Hint: First we will convert \cos ^{-1} \frac{1-x^{2}}{1+x^{2}} into \tan ^{-1}

Given: \sin \left\{\tan ^{-1} \frac{1-x^{2}}{2 x}+\cos ^{-1} \frac{1-x^{2}}{1+x^{2}}\right\}=1



\sin \left\{\tan ^{-1} \frac{1-x^{2}}{2 x}+\cos ^{-1} \frac{1-x^{2}}{1+x^{2}}\right\}

=\sin \left\{\tan ^{-1} \frac{1-x^{2}}{2 x}+2 \tan ^{-1} x\right\}                                        \left[\cos ^{-1}\left(\frac{1-x^{2}}{1+x^{2}}\right)=2 \tan ^{-1} x\right]

=\sin \left\{\tan ^{-1} \frac{1-x^{2}}{2 x}+\tan ^{-1} \frac{2 x}{1-x^{2}}\right\}                                 \left[\because 2 \tan ^{-1} x=\tan ^{-1} \frac{2 x}{1-x^{2}}\right]

\begin{aligned} &=\sin \left\{\tan ^{-1} \frac{\frac{1-x^{2}}{2 x}+\frac{2 x}{1-x^{2}}}{1-\left(\frac{1-x^{2}}{2 x}\right)\left(\frac{2 x}{1-x^{2}}\right)}\right\} \\ &=\sin \left\{\tan ^{-1} \frac{\frac{1-x^{2}}{2 x}+\frac{2 x}{1-x^{2}}}{1-1}\right\} \\ &=\sin \left\{\tan ^{-1} \frac{\frac{1-x^{2}}{2 x}+\frac{2 x}{1-x^{2}}}{0}\right\} \end{aligned}                                      \left(\frac{a}{0}=\infty\right)
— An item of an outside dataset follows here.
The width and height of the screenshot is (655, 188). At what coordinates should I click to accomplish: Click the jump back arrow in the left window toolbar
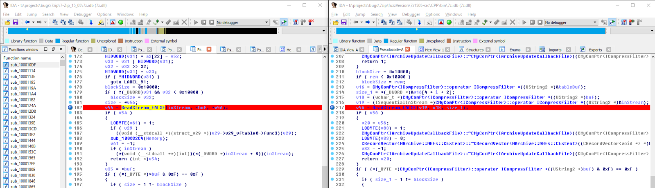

=\sin \left\{\tan ^{-1}(\infty)\right\}                                                                   \left(\begin{array}{l} \because \tan \frac{\pi}{2}=\infty \\ \tan ^{-1}(\infty)=\frac{\pi}{2} \end{array}\right)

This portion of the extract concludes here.